Identification of the mglA gene product in the beta-methylgalactoside transport system of Escherichia coli using plasmid DNA deletions generated in vitro.

Abstract

Three genes (mglA, mglB, and mglC) required for active transport of substrate by the methylgalactoside permease were identified in a hybrid ColE1-DNA plasmid isolated from a clone (pLC3-14) of the Clarke-Carbon bank of Escherichia coli genes. A 4.6-kilobase DNA fragment obtained from pLC3-14 was cloned into the plasmid vector pBR322. The presence of the three mgl genes in the resultant plasmid, pMG3, was verified by genetic complementation and biochemical analysis of mgl mutants transformed with pMG3 DNA. Derivatives of pMG3 containing deletions in each mgl gene were constructed; restriction endonuclease mapping and functional analysis of these plasmids allowed us to physically locate the mgl genes within the inserted plasmid DNA and also to identify a heretofore unknown protein component of the transport system.
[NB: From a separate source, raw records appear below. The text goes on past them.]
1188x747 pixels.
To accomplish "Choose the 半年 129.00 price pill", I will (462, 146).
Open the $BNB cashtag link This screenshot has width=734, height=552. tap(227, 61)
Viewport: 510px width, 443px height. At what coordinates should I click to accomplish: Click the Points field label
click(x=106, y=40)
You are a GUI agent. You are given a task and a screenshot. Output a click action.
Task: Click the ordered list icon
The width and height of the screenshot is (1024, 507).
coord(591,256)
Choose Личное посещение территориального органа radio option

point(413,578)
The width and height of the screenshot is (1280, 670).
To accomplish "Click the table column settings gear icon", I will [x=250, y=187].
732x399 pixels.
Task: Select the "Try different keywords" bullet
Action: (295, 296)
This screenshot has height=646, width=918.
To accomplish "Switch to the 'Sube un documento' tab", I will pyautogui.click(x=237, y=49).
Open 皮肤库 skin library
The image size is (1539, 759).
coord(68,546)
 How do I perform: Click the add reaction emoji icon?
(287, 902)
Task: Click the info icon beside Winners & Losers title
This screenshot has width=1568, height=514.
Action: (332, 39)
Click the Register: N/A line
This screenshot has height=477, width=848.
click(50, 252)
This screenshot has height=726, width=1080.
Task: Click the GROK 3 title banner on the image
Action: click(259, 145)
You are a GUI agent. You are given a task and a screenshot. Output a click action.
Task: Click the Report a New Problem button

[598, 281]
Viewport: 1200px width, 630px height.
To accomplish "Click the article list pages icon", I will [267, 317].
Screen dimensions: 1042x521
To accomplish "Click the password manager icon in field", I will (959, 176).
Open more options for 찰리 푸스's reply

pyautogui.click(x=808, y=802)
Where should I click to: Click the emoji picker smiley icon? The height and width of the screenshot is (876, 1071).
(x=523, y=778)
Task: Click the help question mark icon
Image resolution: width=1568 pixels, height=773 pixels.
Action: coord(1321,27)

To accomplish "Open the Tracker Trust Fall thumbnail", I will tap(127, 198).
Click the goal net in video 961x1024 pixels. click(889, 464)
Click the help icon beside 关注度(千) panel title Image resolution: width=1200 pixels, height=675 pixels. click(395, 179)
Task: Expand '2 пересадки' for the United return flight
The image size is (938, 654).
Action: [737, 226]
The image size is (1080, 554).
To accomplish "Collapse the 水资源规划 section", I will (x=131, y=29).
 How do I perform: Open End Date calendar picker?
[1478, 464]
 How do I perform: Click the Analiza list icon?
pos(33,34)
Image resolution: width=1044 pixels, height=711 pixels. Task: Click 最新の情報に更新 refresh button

Expression of these plasmids in vivo resulted in the specific synthesis of three major proteins of apparent molecular weight of 19,000, 36,000, and 52,000. The 36,000-dalton protein is the galactose-binding protein previously identified as the mglB product. The 19,000-dalton protein maybe the product of mglD, a regulatory gene mapping outside of the mgl gene cluster. The 52,000-dalton protein is a new permease component which we have identified here as the mglA product based on the observation that pMG6, a plasmid with a 0.6-kilobase mglA deletion, failed to encode for this protein but produced a truncated polypeptide showing a reduction in molecular weight comparable to the extent of the deletion. In bacteria bearing an mglA+, B-, C+ plasmid (Pmg4), the 52,000-dalton protein is located to a large extent (73%) in the membrane fraction.